RECORDS SUPPLIED:
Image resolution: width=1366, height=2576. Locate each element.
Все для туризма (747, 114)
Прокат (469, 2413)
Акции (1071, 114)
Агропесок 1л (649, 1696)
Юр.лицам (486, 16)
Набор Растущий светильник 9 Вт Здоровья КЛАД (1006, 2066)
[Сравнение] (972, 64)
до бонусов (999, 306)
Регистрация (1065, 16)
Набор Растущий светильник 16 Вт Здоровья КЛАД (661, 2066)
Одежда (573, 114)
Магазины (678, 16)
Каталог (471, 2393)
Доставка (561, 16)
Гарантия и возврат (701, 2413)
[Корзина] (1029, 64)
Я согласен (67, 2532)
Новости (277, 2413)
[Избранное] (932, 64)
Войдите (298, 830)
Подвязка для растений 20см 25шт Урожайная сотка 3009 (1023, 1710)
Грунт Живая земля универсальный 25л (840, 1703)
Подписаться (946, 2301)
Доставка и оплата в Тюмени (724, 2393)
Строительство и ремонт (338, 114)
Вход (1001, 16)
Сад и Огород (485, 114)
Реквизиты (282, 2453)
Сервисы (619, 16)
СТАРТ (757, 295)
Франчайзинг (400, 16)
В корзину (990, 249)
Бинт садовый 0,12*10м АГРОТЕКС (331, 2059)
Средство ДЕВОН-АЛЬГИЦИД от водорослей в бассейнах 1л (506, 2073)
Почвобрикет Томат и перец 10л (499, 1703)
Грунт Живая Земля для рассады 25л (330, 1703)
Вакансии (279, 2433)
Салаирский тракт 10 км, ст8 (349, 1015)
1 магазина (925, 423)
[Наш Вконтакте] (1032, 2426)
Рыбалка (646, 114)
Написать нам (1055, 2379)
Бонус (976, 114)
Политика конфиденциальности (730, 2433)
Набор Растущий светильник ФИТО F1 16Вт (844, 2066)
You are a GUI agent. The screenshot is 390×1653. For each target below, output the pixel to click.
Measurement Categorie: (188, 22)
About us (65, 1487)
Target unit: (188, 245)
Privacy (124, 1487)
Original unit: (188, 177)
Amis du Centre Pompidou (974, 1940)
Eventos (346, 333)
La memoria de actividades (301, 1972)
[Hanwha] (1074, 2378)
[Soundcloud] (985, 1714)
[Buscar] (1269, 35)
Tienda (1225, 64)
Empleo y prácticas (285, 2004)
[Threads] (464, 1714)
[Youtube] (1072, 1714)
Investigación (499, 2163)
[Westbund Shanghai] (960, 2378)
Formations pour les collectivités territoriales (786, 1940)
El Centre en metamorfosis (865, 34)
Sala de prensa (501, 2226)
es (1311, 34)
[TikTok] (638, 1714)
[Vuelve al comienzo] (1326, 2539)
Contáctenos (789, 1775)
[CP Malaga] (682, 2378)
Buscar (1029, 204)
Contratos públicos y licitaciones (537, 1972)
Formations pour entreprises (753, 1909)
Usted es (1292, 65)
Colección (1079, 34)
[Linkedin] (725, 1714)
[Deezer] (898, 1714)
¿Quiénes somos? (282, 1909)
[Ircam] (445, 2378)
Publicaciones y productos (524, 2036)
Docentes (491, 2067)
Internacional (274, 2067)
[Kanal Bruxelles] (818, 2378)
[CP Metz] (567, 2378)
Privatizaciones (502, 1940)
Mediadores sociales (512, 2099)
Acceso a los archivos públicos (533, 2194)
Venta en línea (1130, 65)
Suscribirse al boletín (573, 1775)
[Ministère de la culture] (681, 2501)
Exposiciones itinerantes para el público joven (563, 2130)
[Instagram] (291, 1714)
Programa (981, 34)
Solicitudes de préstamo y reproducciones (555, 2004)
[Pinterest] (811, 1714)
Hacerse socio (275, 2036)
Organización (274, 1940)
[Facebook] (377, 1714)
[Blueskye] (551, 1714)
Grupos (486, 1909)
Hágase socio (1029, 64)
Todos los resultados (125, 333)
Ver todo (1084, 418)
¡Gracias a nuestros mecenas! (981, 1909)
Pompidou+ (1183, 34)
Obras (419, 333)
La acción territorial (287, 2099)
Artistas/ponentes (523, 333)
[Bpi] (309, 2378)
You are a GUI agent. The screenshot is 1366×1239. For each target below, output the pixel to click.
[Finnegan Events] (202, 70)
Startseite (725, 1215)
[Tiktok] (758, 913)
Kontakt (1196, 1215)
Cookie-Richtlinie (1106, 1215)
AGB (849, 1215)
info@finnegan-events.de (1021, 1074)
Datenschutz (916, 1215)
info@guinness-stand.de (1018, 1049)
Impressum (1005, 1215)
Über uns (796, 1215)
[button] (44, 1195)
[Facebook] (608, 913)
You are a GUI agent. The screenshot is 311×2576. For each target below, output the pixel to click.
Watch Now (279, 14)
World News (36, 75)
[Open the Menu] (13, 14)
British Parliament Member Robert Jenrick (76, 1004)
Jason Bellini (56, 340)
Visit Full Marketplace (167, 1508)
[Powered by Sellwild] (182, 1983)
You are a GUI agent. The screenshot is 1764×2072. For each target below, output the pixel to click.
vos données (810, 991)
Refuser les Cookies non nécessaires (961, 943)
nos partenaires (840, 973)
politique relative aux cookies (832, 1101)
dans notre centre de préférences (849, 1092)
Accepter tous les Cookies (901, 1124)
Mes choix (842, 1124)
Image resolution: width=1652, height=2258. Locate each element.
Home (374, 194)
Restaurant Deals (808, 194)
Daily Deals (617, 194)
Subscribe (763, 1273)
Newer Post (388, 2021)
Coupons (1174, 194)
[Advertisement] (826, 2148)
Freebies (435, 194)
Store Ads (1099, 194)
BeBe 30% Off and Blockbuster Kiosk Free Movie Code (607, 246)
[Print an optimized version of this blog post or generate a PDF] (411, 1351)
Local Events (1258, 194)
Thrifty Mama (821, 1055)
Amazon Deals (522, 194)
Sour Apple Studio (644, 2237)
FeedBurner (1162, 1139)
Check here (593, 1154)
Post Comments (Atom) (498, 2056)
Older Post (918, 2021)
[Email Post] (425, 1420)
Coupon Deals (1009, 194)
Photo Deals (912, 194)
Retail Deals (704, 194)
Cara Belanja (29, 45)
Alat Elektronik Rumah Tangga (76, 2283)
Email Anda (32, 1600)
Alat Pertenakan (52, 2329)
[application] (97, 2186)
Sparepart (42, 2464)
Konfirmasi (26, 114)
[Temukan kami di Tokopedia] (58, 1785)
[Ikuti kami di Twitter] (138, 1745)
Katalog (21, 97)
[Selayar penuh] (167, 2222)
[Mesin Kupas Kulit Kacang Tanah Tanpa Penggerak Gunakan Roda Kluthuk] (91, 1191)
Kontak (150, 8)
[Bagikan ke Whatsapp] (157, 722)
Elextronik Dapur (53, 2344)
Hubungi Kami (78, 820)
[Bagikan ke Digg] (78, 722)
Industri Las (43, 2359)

WHAT THIS TASK INVOLVES:
Examine the listing line by line and give the number of lines where "Живая" occurs, with nothing added.

EXERCISE SOLUTION:
2